Objective: Rewrite the items from the start through the line containing "pyautogui.click(x=452, y=243)" as a Markdown table with the columns Row and Line. Put one line in each row and leave out any blank lines.

Data to process:
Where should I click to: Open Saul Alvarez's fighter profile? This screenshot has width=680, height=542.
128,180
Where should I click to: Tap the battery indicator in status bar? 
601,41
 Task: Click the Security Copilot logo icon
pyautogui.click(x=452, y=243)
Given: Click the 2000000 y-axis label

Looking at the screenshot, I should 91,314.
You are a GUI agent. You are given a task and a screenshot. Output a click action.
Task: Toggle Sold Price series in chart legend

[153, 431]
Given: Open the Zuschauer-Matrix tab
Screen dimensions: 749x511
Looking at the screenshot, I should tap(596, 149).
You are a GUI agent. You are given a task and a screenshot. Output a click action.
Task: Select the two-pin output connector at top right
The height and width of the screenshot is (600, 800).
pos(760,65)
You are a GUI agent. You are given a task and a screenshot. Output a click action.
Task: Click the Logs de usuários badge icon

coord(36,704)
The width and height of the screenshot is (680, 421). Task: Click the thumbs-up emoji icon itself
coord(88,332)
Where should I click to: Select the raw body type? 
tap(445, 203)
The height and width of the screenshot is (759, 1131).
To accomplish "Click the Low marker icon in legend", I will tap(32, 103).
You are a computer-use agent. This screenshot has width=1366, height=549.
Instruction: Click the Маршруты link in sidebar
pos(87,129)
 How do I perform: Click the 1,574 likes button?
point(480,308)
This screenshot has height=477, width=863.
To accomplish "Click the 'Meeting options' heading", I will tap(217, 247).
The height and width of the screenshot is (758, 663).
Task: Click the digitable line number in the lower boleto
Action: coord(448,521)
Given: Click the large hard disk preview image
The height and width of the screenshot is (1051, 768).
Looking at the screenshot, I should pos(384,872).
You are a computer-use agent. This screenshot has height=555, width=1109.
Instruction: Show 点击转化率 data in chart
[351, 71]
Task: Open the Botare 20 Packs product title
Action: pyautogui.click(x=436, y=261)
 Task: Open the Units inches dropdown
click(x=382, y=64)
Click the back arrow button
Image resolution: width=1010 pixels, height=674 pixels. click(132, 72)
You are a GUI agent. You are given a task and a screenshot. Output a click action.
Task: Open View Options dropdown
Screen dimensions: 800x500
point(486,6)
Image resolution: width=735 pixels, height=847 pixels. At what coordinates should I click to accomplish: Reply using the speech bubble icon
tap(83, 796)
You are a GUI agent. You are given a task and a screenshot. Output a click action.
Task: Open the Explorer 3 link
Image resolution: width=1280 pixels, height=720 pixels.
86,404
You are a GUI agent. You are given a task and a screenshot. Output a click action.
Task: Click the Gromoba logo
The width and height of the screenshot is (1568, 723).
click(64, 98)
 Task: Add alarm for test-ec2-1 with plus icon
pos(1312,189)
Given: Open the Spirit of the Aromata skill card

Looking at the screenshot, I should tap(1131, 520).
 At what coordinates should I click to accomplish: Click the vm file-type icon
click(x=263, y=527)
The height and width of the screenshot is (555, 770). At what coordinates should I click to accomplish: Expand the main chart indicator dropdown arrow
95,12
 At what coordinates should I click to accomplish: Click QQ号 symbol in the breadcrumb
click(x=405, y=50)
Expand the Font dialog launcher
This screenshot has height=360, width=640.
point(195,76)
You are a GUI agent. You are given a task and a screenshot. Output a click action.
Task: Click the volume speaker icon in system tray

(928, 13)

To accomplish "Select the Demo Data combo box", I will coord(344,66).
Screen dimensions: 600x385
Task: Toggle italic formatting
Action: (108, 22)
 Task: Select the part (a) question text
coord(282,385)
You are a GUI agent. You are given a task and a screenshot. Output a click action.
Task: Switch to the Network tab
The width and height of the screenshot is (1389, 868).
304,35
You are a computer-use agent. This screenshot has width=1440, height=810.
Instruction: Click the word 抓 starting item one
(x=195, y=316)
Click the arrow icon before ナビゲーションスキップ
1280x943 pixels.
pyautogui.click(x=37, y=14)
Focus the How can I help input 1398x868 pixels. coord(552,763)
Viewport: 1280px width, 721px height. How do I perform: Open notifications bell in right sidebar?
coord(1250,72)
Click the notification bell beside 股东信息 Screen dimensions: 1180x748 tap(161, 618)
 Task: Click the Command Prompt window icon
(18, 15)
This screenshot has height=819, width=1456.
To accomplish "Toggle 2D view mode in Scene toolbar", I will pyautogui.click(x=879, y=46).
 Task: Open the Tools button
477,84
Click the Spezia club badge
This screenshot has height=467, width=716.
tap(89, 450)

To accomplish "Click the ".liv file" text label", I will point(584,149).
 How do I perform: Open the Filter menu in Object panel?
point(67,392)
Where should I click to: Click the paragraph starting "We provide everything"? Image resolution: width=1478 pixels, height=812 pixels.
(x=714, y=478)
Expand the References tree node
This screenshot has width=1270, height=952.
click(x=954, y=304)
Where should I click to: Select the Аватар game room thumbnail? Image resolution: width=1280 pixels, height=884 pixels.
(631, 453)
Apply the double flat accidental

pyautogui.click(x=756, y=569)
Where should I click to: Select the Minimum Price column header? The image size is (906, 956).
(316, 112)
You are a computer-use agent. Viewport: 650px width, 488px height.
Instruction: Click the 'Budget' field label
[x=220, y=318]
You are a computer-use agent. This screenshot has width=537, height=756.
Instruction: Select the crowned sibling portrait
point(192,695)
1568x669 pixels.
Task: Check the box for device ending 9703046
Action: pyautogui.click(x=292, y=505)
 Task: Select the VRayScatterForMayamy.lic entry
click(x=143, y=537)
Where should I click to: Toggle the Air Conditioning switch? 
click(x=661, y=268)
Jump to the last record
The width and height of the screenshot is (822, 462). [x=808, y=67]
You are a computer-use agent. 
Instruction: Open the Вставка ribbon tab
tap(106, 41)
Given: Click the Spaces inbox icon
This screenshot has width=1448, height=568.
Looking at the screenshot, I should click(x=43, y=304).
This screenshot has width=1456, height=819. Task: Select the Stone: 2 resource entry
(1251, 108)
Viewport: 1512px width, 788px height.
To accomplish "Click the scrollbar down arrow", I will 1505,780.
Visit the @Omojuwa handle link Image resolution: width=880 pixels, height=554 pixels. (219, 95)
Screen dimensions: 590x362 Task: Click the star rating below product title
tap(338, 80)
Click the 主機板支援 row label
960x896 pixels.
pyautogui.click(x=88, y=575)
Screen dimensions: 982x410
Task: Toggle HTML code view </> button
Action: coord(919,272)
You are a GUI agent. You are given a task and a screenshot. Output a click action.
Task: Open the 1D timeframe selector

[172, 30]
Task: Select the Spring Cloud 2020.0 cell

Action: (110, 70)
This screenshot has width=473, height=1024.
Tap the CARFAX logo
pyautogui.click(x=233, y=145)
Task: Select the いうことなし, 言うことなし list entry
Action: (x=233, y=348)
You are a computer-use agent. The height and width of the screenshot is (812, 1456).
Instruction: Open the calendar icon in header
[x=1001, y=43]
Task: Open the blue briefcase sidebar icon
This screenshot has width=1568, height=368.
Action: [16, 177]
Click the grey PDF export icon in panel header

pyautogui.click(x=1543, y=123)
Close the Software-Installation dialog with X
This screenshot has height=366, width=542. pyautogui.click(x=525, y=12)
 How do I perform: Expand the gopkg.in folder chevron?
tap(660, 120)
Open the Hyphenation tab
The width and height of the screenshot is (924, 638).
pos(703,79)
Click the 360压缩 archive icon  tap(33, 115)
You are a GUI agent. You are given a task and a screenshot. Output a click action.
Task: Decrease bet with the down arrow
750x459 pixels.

Answer for this exercise:
| Row | Line |
|---|---|
| 1 | Where should I click to: Open Saul Alvarez's fighter profile? This screenshot has width=680, height=542. |
| 2 | 128,180 |
| 3 | Where should I click to: Tap the battery indicator in status bar?  |
| 4 | 601,41 |
| 5 |  Task: Click the Security Copilot logo icon |
| 6 | pyautogui.click(x=452, y=243) |